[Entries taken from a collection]
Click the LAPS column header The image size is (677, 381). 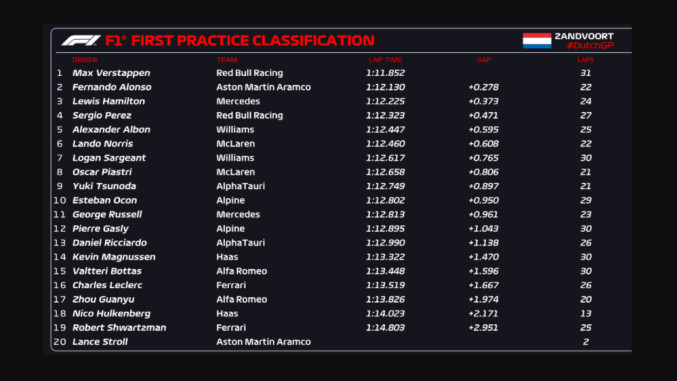tap(585, 60)
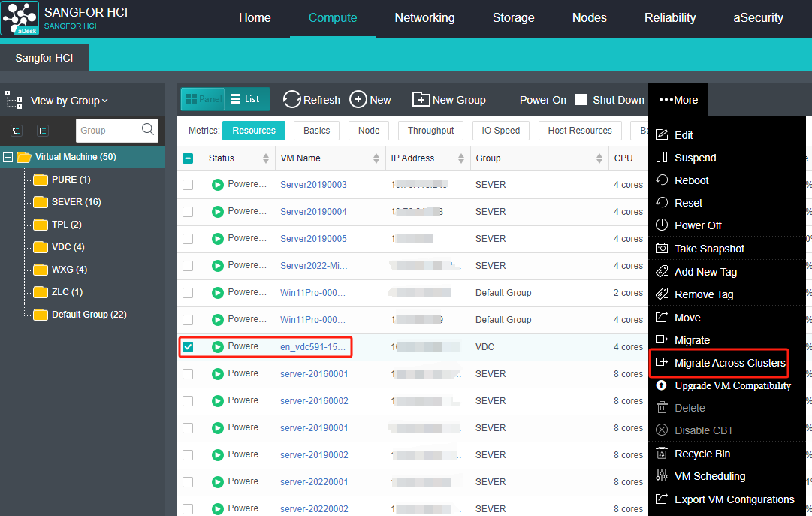Screen dimensions: 812x516
Task: Open the View by Group dropdown
Action: 69,101
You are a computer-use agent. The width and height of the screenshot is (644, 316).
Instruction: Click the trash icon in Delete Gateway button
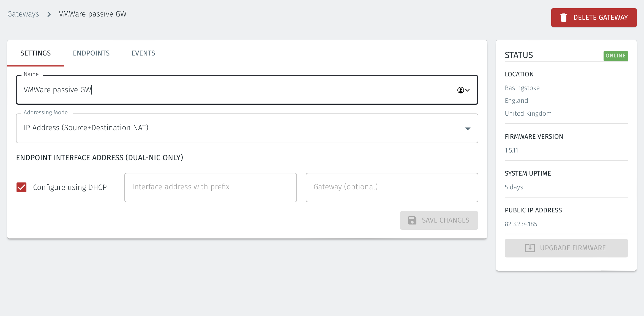point(564,17)
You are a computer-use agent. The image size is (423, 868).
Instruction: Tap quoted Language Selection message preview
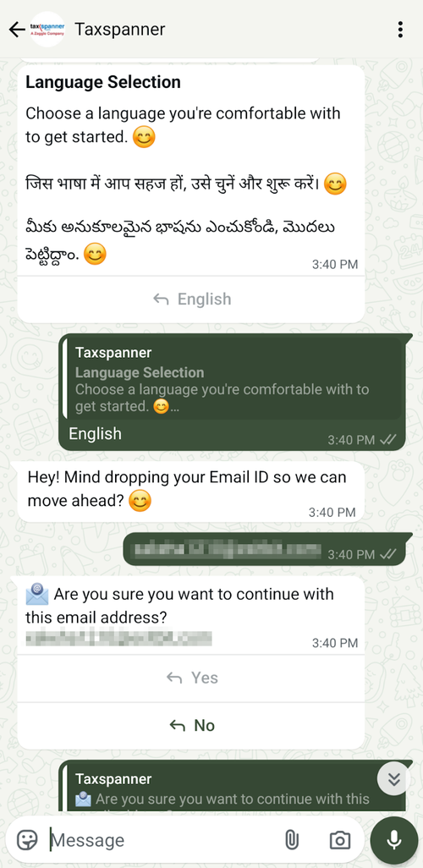pyautogui.click(x=232, y=381)
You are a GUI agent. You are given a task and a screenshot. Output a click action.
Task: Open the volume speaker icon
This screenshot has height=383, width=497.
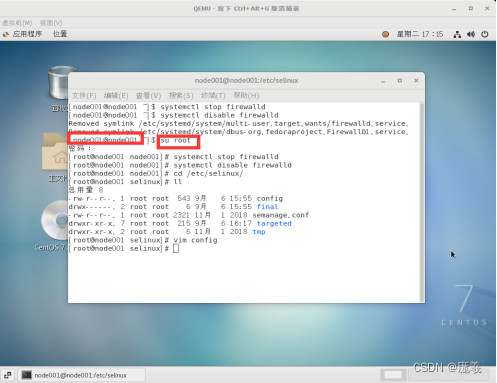pos(471,34)
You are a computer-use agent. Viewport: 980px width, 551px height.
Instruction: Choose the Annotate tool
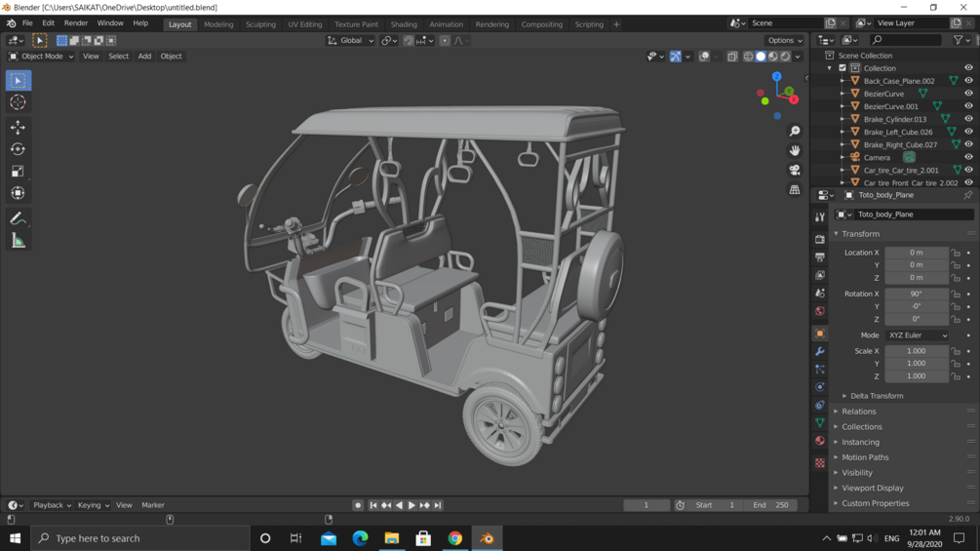click(18, 218)
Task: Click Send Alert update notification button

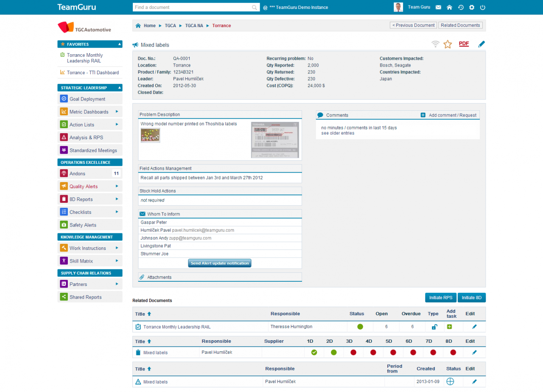Action: pyautogui.click(x=220, y=263)
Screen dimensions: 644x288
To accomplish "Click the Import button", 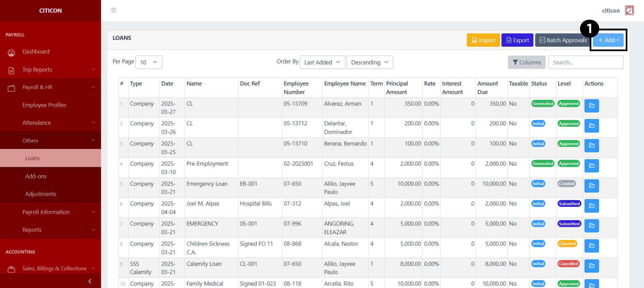I will pyautogui.click(x=483, y=40).
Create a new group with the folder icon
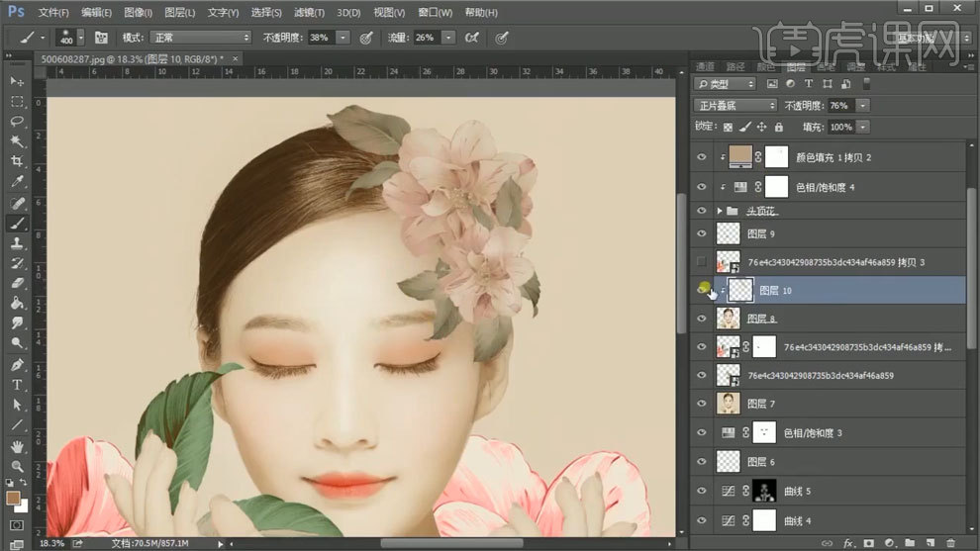Screen dimensions: 980x551 tap(908, 543)
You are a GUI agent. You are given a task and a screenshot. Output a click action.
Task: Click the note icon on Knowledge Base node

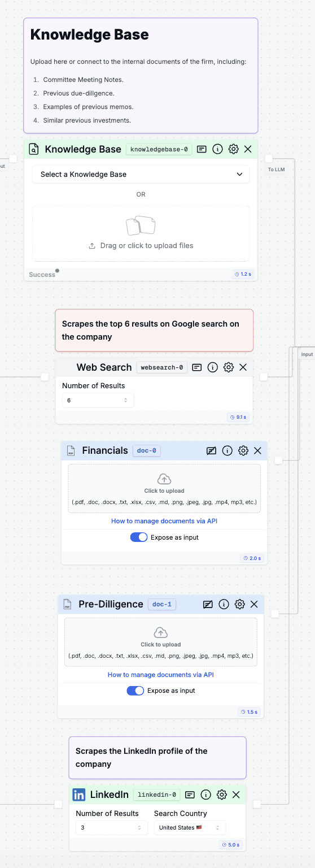click(x=202, y=149)

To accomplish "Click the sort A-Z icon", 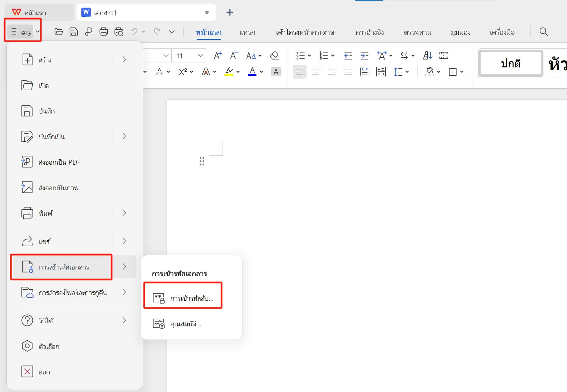I will coord(427,55).
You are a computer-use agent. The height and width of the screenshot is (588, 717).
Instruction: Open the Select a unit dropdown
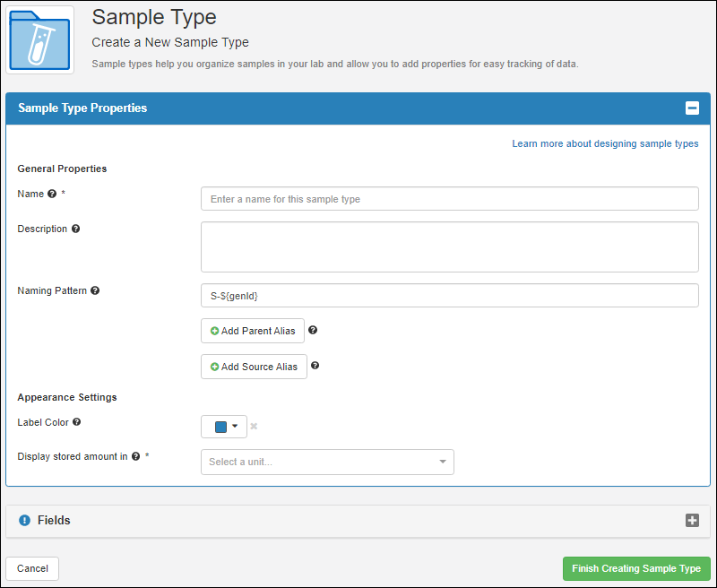(x=327, y=462)
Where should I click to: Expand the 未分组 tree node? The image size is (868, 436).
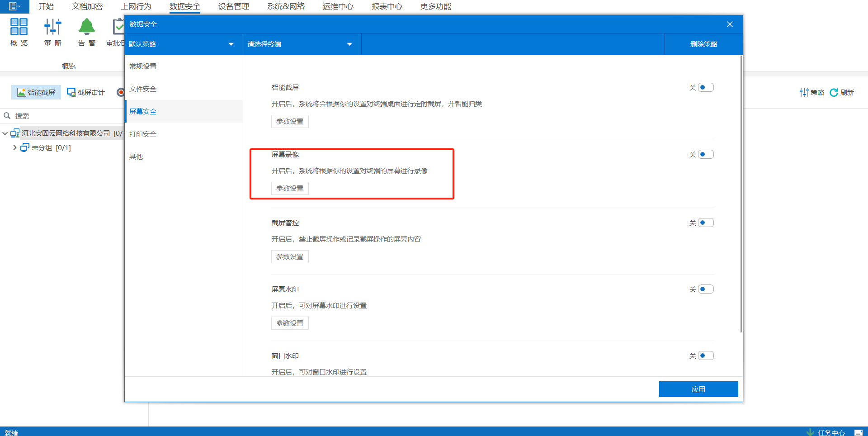tap(14, 147)
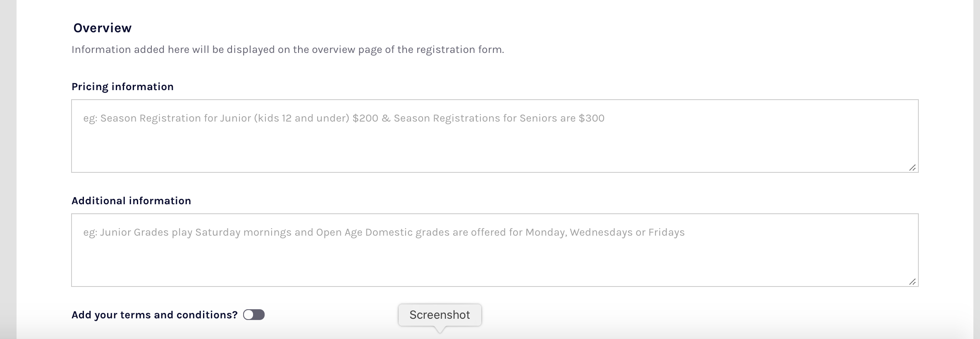
Task: Click the Additional information resize handle
Action: [x=912, y=282]
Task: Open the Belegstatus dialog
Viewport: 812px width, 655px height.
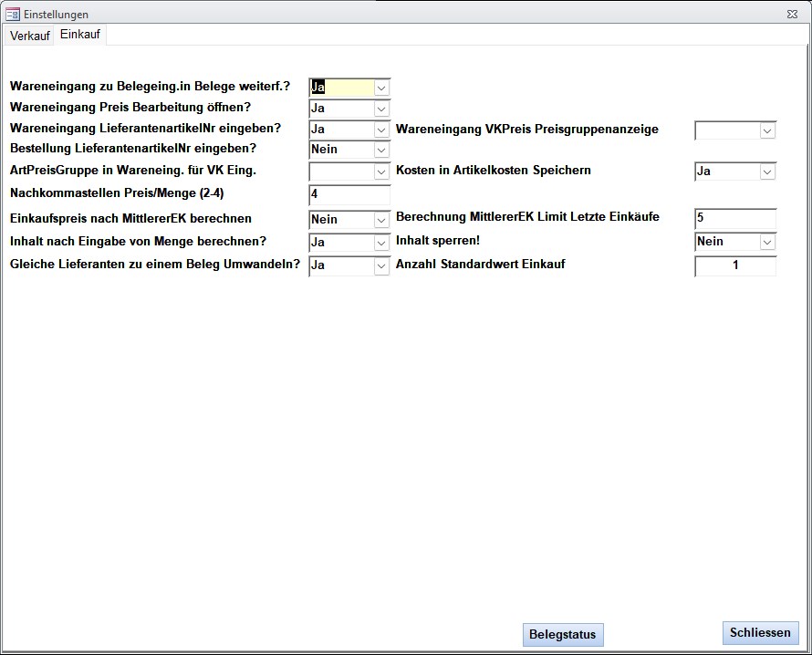Action: (x=563, y=635)
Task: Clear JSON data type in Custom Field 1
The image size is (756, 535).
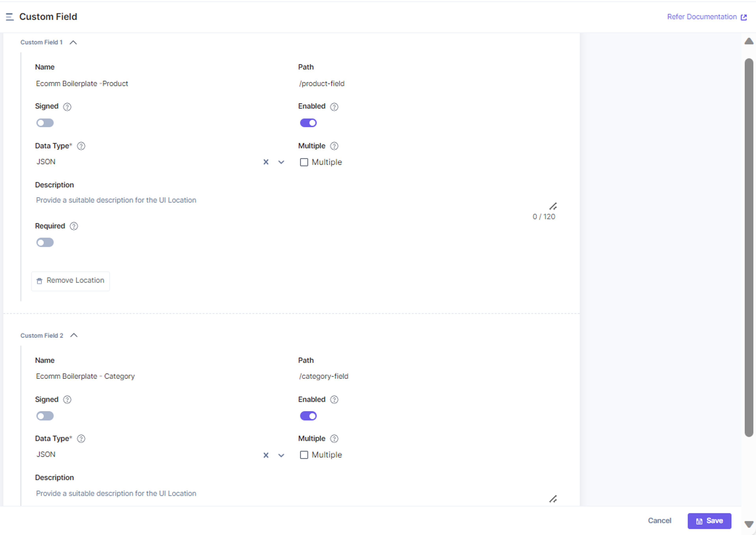Action: [266, 162]
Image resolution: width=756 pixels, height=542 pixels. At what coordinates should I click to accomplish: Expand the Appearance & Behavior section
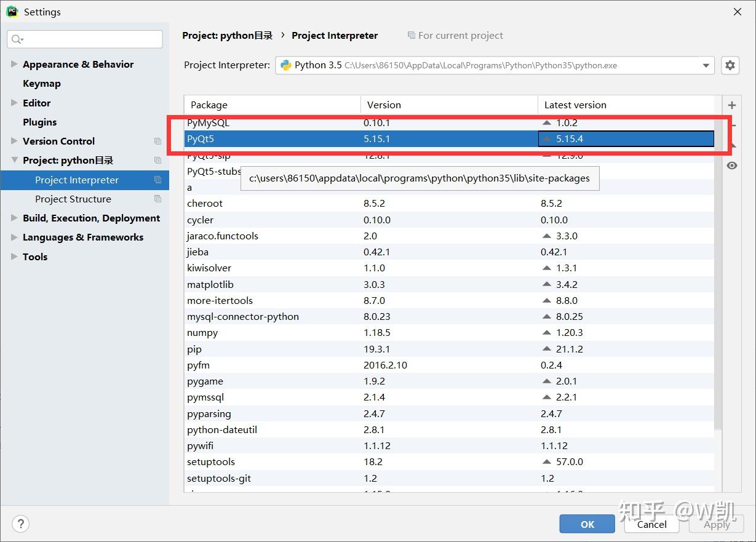tap(14, 64)
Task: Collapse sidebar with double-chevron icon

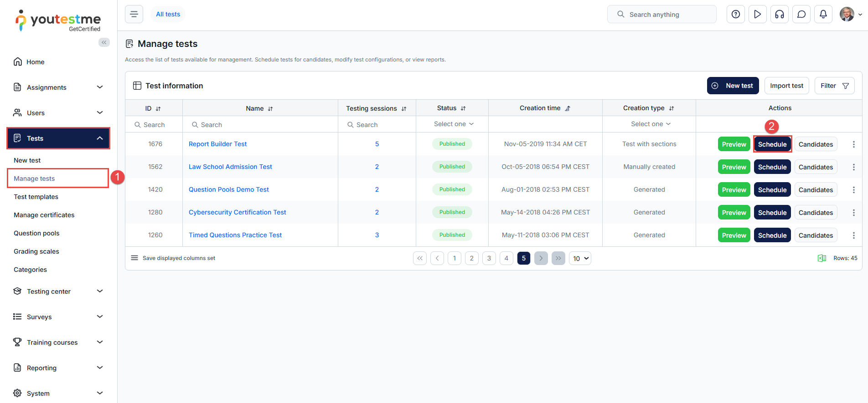Action: pyautogui.click(x=104, y=42)
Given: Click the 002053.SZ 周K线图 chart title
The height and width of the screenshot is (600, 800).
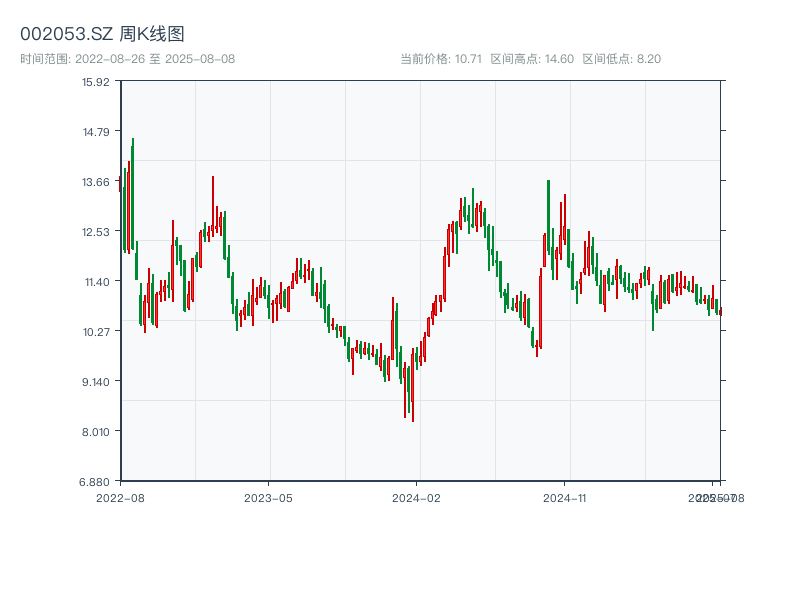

| EXERCISE INSTRUCTIONS |
Pick out every line above that contains the word "computer" and copy it.

| SOLUTION TO THIS PROBLEM |
You are a computer-use agent. The width and height of the screenshot is (644, 316).
You are a computer-use agent. The image size is (423, 868).
You are a computer-use agent. Viewport: 980px width, 551px height.
You are a computer-use agent. The height and width of the screenshot is (588, 717).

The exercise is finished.